▸ **Direction A**: Please say whether each statement agrees with the article on Italians sponsoring local children: (i) the Milan charity was founded in 2000; (ii) the 400 local infants were adopted over the past year; (iii) the charity has only ever helped children in Italy. Answer each with yes or no and quote the deciding words.
▸ **Direction B**: Carry on the article on Italians sponsoring local children from the point where it ends.

▸ **Reading text**:
Italy’s better-off citizens are by now accustomed, like the rest of Europe’s chattering classes, to the concept of “adopting” a child in poverty stricken Africa.
But after the most brutal recession in living memory, charity is now starting closer to home for some Italians, with hundreds choosing to offer vital financial assistance to local children, rather than youngsters in the Third World.
Despite being based in one of the world’s richest countries, the Milan charity Auitare i bambini (Help the Children), has revealed how 400 local infants have been “adopted” in the past six months by concerned citizens who want to ensure that impoverished compatriots have enough to eat and have a place in nursery.
The group’s spokesman Alex Gusella said: “Since the charity was founded in 2000 we’ve been helping people ‘adopt’ infants from afar in countries in Africa and Asia. Then last year we said: ‘Why not allow people to offer the same help to babies in this country?’ Unfortunately Italy is one of the European countries in which levels of child poverty are highest.”

▸ **Data lines**:
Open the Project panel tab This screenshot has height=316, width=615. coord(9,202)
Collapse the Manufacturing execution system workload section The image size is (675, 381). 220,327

▸ **Final result A**:
(i) Yes: "Since the charity was founded in 2000"
(ii) No: "400 local infants have been “adopted” in the past six months"
(iii) No: "we’ve been helping people ‘adopt’ infants from afar in countries in Africa and Asia"

▸ **Final result B**:
Auitare i bambini has established links with seven nurseries around Italy, from Piemonte in the north to Sicily in the far south. Patrons are able to sponsor a baby aged from six months to three years old in any of the seven establishments, thereby ensuring the nursery fees are paid and they are fed properly. “The main point is this allows the mothers to go out and work,” Mr Gusella told The Independent.
The development shows how Italy, Europe’s centre of fashion, fine dining and football, suffers from pernicious wealth inequality. And it underlines the gravity of the economic problems facing the country as the new Prime Minister Matteo Renzi promises radical measures to kickstart its moribund economy, which has seen youth employment soar to 40 per cent. The level of women working in Italy is only about 50.5 per cent, among the worst in Europe.
Earlier this month, figures from the government revealed how one Italian household in four is facing serious financial hardship. According to the report titled “Noi Italia” by the national statistical agency Istat, 24.9 per cent of households in 2012 were in a situation of “deprivation”, meeting at least three of the agency’s nine poverty criteria.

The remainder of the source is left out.